**What needs to be done**
The entries that follow include a run beginning at the line with "Cheapest Car Insurance for Rebuilt" and ending at the line with "Best Car Insurance (134, 2364)"; restate that run word for word and leave the rest out.

Stored items:
________

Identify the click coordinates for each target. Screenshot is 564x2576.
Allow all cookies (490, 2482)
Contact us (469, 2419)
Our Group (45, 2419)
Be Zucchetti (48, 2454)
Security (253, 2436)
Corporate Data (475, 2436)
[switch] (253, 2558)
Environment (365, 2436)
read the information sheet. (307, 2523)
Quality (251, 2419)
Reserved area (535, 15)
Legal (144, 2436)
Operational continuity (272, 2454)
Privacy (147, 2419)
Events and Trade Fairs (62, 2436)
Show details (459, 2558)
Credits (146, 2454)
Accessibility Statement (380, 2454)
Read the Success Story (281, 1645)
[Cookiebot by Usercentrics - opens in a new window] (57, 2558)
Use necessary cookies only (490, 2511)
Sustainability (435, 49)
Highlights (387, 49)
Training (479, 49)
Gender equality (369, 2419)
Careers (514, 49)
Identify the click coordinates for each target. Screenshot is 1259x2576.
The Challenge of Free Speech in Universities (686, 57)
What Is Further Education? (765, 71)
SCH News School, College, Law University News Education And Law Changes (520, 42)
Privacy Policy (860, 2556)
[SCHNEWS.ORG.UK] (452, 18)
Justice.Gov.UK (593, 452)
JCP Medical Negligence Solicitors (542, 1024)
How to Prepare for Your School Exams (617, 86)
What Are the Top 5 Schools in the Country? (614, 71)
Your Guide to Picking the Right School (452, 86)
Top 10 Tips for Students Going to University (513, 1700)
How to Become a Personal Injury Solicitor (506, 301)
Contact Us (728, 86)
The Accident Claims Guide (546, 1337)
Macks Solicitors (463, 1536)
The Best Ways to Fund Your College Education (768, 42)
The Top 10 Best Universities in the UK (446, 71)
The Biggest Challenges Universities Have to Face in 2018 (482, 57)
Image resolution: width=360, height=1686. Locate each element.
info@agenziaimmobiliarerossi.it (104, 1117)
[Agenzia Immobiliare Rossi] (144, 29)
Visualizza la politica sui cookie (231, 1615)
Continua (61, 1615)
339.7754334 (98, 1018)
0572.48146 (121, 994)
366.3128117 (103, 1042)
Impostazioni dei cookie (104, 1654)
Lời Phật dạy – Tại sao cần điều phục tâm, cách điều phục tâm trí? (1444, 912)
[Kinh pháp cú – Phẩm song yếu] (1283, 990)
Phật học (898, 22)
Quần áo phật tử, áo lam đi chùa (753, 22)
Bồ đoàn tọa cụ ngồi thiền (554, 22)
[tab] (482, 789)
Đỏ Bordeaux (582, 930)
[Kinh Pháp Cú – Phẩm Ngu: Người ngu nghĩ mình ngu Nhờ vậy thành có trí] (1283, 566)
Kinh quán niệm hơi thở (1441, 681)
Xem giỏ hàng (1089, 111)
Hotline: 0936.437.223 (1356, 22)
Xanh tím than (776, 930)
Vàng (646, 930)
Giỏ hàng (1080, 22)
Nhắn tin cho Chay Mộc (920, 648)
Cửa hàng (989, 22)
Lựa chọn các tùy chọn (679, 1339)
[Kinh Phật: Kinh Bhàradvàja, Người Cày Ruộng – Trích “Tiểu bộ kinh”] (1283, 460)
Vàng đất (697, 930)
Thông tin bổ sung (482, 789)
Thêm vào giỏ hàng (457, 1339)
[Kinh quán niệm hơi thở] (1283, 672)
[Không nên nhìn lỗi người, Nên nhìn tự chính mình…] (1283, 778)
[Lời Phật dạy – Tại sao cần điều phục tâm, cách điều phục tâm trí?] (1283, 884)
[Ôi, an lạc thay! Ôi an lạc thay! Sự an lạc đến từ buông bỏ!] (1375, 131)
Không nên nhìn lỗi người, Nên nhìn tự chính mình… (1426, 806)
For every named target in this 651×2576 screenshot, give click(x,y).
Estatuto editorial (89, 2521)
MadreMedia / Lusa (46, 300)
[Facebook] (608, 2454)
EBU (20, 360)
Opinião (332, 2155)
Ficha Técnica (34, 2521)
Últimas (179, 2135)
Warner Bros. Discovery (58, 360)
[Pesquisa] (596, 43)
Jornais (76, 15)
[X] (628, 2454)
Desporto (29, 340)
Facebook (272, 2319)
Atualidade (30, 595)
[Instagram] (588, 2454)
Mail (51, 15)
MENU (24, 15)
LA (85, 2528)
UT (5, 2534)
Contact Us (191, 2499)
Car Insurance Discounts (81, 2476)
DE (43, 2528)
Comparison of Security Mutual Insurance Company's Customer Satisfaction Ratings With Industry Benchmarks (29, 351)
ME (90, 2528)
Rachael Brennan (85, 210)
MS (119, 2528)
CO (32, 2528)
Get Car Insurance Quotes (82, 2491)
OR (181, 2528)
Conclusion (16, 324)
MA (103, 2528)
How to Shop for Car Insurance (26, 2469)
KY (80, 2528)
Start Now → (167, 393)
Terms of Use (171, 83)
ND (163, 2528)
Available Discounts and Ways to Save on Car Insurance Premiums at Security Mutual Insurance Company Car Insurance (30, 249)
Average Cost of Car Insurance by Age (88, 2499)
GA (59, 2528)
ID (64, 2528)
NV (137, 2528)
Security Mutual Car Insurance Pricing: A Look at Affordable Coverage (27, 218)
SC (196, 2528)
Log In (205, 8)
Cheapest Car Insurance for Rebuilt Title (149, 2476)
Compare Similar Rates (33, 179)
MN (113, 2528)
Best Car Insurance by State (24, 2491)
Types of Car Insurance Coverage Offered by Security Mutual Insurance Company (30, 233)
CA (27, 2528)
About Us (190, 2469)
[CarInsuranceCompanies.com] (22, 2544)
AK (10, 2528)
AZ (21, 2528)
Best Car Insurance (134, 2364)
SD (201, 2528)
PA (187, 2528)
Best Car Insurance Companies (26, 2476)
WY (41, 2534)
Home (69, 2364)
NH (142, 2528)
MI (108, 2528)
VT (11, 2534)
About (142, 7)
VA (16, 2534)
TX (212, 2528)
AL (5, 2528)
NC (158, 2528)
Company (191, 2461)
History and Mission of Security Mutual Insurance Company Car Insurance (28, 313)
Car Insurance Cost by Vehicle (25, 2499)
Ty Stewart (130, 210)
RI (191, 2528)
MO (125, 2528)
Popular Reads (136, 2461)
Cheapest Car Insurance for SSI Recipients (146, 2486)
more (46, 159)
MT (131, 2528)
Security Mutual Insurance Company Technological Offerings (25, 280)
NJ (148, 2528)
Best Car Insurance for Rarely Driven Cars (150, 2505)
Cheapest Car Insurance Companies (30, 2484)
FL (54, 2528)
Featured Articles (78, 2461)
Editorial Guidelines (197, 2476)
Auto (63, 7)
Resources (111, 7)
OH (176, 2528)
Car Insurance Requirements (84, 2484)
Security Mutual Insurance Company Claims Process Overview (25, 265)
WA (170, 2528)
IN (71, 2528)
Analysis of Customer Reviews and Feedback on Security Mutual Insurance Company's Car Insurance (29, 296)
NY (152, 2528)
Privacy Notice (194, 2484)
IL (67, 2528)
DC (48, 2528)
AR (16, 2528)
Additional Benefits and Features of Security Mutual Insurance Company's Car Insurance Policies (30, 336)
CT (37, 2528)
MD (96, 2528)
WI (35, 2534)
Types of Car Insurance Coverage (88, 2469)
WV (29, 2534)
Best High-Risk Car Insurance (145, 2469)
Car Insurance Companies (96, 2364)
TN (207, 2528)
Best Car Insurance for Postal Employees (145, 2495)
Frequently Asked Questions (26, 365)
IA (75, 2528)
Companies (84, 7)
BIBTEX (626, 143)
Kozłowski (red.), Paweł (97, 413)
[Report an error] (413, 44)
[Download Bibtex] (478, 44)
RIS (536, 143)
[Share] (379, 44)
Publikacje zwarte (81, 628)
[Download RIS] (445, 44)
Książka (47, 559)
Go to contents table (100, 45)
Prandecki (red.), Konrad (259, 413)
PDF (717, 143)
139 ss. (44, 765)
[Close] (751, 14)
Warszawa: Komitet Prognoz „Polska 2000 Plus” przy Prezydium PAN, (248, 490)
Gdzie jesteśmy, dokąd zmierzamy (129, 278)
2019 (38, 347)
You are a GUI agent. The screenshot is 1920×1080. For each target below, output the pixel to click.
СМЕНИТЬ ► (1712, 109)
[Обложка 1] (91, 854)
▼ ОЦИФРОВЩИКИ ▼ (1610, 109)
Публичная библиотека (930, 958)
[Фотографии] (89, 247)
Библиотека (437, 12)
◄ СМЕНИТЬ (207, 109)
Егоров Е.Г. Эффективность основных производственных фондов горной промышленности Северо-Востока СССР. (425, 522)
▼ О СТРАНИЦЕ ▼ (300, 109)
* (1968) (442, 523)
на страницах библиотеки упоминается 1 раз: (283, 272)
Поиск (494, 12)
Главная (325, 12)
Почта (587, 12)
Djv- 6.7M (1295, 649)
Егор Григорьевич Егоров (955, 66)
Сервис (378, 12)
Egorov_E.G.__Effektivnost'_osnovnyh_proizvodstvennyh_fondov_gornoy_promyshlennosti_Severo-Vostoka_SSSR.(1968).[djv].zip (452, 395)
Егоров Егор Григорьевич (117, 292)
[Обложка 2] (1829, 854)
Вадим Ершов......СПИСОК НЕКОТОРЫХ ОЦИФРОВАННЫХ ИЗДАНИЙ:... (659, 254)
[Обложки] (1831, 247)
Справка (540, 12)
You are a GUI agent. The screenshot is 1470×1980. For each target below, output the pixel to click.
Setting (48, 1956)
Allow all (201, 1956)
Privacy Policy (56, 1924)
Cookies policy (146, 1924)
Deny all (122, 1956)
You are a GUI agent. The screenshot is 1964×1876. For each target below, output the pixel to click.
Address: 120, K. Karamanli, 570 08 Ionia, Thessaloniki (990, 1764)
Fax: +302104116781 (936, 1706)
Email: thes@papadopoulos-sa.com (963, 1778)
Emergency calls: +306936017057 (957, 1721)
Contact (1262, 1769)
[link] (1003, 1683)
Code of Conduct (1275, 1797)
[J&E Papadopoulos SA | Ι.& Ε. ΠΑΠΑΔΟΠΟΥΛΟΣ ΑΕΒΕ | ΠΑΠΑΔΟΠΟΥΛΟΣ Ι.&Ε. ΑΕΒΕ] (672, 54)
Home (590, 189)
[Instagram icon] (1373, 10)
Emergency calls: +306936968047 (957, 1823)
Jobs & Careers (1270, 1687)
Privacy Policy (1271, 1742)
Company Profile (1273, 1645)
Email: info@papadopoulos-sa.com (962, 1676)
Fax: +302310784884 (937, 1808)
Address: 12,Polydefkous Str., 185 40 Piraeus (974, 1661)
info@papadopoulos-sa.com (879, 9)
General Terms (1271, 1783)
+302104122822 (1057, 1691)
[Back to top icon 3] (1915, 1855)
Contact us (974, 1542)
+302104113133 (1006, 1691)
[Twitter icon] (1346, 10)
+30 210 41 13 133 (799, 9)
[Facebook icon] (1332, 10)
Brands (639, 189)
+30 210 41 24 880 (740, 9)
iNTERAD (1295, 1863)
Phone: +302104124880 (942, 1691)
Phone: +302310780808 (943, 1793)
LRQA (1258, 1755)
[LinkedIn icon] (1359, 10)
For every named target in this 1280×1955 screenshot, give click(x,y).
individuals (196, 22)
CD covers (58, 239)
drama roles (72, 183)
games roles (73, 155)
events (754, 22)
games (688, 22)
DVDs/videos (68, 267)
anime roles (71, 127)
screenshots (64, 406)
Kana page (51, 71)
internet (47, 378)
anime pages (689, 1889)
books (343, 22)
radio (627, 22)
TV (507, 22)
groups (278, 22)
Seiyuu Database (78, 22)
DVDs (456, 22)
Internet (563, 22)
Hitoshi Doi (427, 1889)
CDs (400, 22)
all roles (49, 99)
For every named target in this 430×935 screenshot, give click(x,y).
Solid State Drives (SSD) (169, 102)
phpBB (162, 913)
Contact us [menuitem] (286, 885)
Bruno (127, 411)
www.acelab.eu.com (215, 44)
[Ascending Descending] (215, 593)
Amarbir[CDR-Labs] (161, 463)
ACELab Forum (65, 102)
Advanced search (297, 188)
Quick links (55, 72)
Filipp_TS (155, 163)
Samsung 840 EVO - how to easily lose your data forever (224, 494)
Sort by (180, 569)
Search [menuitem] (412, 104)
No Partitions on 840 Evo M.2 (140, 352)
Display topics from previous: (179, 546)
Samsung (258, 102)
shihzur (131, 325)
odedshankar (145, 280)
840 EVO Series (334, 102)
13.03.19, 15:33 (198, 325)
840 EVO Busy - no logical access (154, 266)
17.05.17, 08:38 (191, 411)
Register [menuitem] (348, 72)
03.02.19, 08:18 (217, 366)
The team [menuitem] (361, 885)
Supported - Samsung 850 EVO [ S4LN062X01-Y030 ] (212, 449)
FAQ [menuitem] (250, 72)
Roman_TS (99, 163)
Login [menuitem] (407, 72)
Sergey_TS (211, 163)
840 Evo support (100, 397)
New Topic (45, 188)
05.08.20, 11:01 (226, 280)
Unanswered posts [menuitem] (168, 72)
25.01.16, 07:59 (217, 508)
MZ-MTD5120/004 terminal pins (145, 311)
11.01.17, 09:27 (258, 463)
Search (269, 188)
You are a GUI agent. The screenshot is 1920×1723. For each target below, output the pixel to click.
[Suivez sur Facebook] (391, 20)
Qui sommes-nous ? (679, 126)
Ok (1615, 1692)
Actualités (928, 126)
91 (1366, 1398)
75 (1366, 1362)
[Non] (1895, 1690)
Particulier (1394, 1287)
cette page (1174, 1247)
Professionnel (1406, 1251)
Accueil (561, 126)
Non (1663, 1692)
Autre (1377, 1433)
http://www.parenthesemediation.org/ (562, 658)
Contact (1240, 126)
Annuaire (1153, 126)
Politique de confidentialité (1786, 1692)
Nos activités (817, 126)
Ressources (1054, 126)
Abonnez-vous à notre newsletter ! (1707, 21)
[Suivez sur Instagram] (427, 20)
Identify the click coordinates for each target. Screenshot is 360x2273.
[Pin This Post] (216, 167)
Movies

________

**Solution for this exercise**
Cheapest Car Insurance for Rebuilt Title (149, 2476)
Compare Similar Rates (33, 179)
MN (113, 2528)
Best Car Insurance by State (24, 2491)
Types of Car Insurance Coverage Offered by Security Mutual Insurance Company (30, 233)
CA (27, 2528)
About Us (190, 2469)
[CarInsuranceCompanies.com] (22, 2544)
AK (10, 2528)
AZ (21, 2528)
Best Car Insurance (134, 2364)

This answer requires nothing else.